The Girl on the Train by Paula Hawkins
January 2015

Born and brought up in Zimbabwe before moving to London in 1989, Paula Hawkins worked as a journalist for fifteen years before turning her hand to fiction. The Girl on the Train, published by Doubleday, is her first thriller. 

Rachel catches the same commuter train every morning. She knows it will wait at the same signal each time, overlooking a row of back gardens. She's even started to feel like she knows the people who live in one of the houses. 'Jess and Jason', she calls them. Their life - as she sees it - is perfect. If only Rachel could be that happy. 

And then she sees something shocking. It's only a minute until the train moves on, but it's enough. 

Now everything's changed. Now Rachel has a chance to become a part of the lives she's only watched from afar. 
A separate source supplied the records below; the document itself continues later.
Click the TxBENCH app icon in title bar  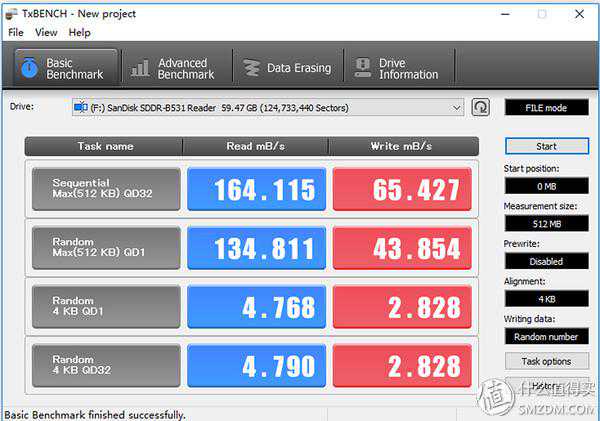[12, 14]
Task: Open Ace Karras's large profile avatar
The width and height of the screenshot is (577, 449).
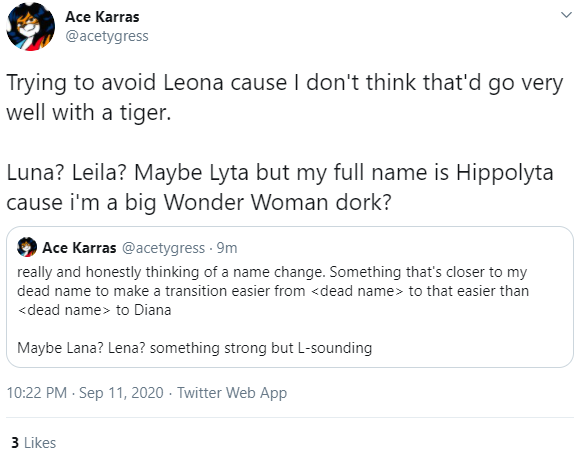Action: [x=31, y=26]
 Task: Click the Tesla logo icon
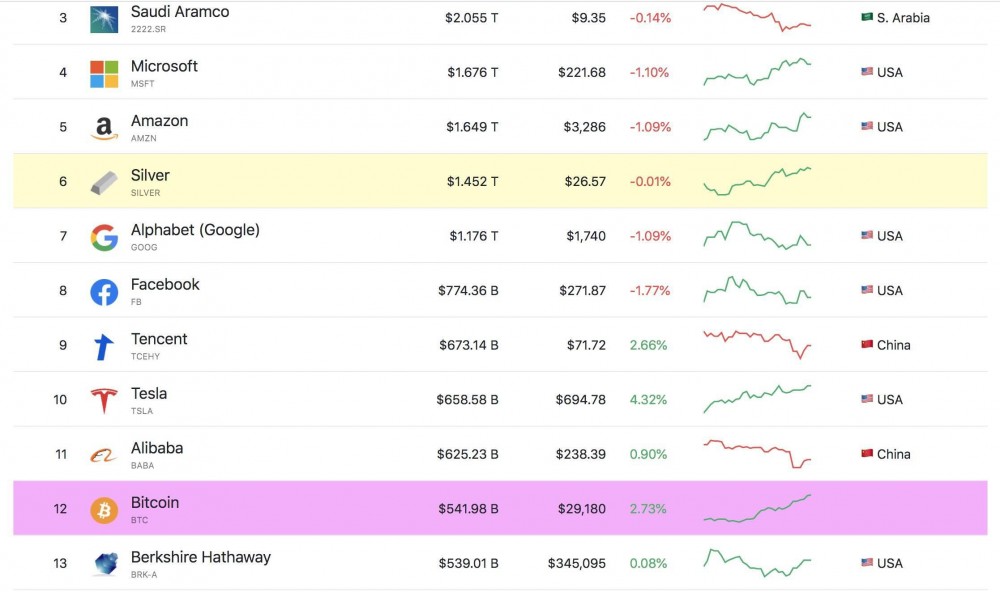104,400
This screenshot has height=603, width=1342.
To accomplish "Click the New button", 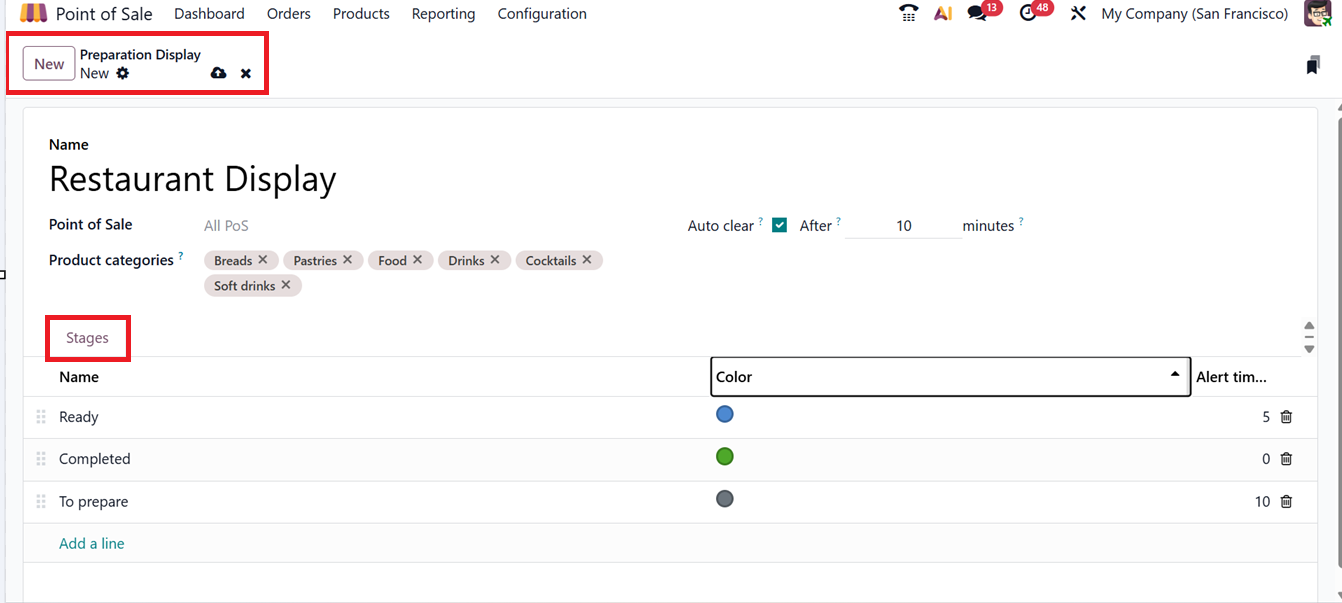I will click(x=49, y=64).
Now they'll see; she's much more than just the girl on the train ...

Arrows of Rain by Okey Ndibe
January 2015

Novelist, political columnist and essayist, Okey Ndibe's debut novel, Arrows of Rain, will be republished by Soho Press. Originally published by Heinemann's African Writers Series in 2000, Arrows of Rain, looks at a woman's drowning and the ensuing investigation in an emerging African nation.
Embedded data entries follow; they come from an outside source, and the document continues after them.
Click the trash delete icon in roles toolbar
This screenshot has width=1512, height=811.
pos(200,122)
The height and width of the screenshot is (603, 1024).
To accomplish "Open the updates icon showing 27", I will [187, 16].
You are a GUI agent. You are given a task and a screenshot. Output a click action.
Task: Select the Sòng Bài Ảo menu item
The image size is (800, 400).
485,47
A young prostitute runs into the sea and drowns. The last man who spoke to her, the "madam" Bukuru, is asked to account for her death. His shocking revelations land him in court. Alone and undefended, Bukuru must calculate the cost of silence in the face of rampant corruption and state-sponsored violence against women.

Arrow of Rain dramatises the relationship between an individual and the modern African state. Okey Ndibe examines the erosion of moral insight in both public and private life, drawing out the complex factors behind the near-collapse of a nation.
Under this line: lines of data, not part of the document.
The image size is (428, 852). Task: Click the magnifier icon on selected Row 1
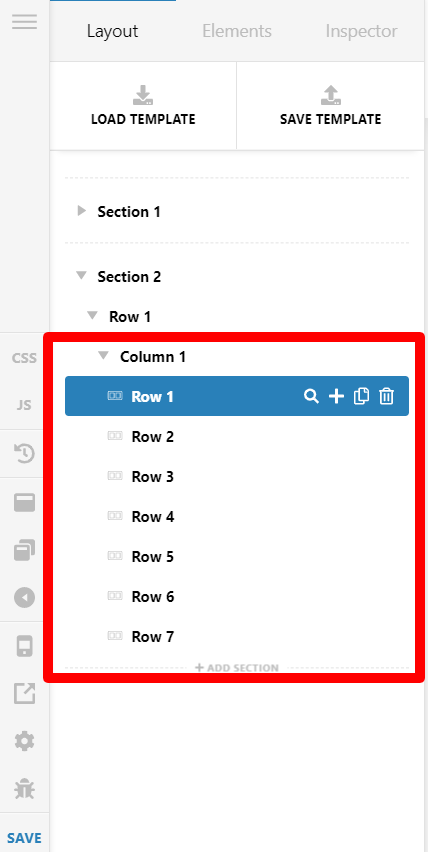pos(311,397)
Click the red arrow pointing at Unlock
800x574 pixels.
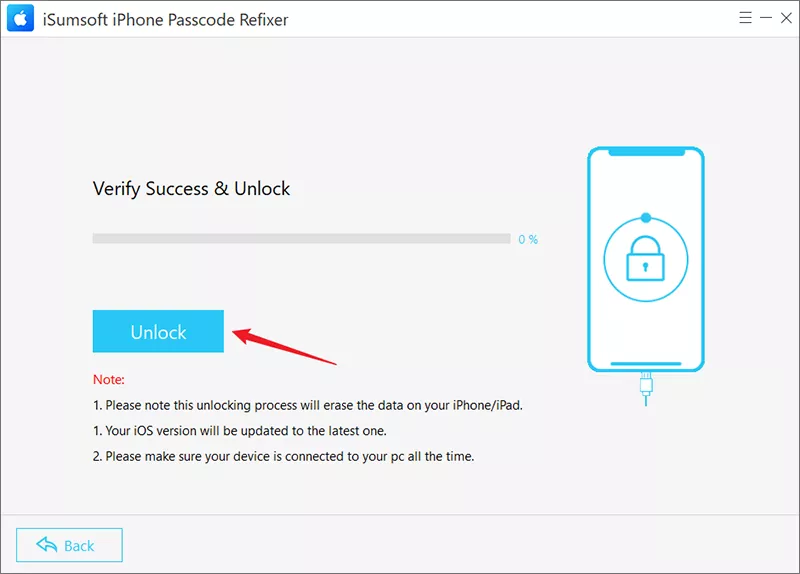pyautogui.click(x=284, y=346)
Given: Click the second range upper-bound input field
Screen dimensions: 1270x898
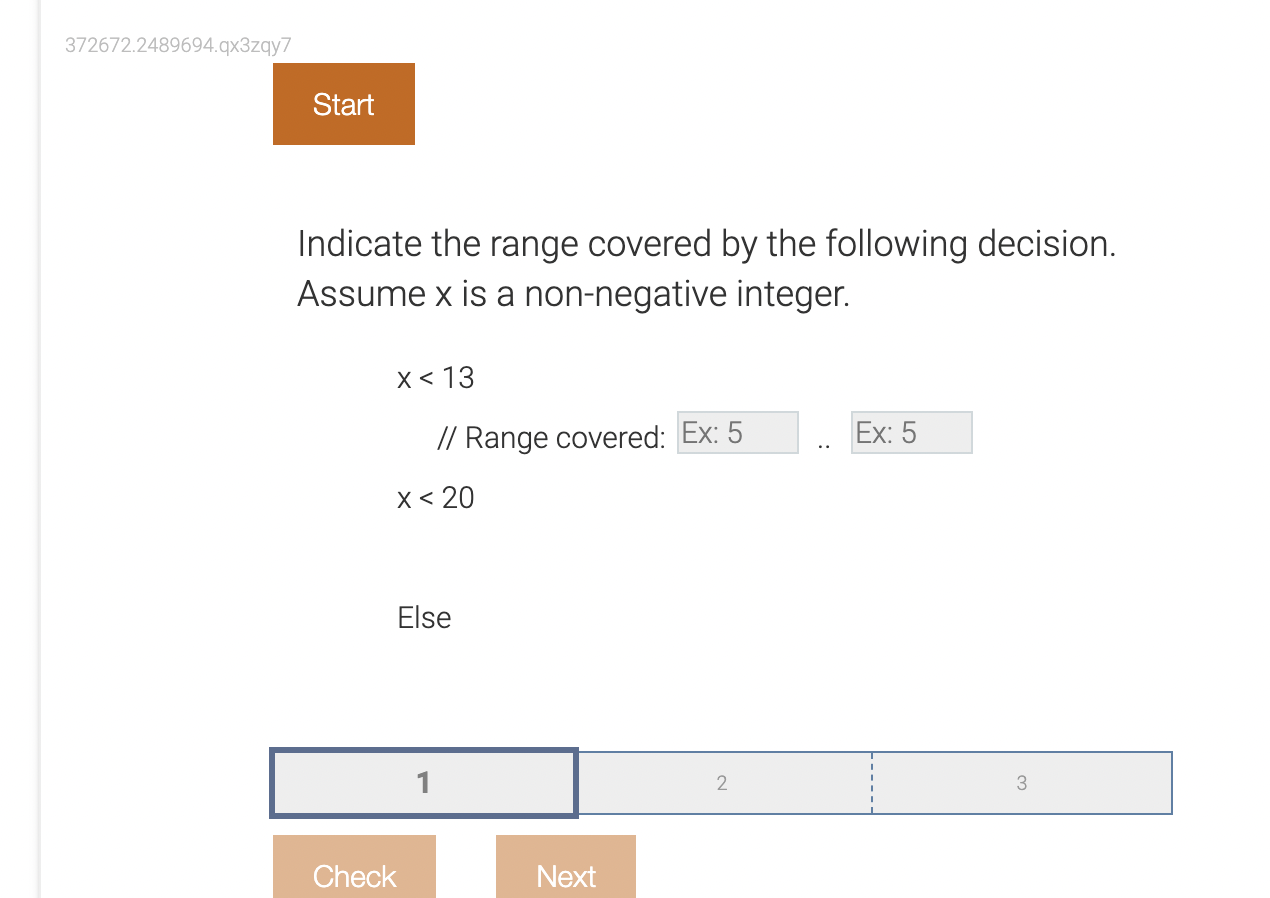Looking at the screenshot, I should (x=911, y=431).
The Curator by Jacques Strauss
February 2015

South African, Jacques Strauss, first book - The Dubious Salvation of Jack V - won the Commonwealth Book Prize, Africa. His second novel, The Curator, published by Vintage Digital, is an unforgettable and provocative journey into the dark heart of South Africa. 

It's not possible to undo what happened in 1976.

In rural South Africa a family massacre takes place; a bloodbath whose only witness is the family's black maid. Hendrik Deyer is the principal of a state-run school camp who lives nearby with his wife and their two sons, Werner and Marius. As Hendrik becomes obsessed with uncovering what happened, his wife worries about her neighbours, a poor white family whose malign influence on her son Werner is - she believes - making his behaviour inexplicably strange and hostile. One night another tragedy changes each of their lives, irrevocably.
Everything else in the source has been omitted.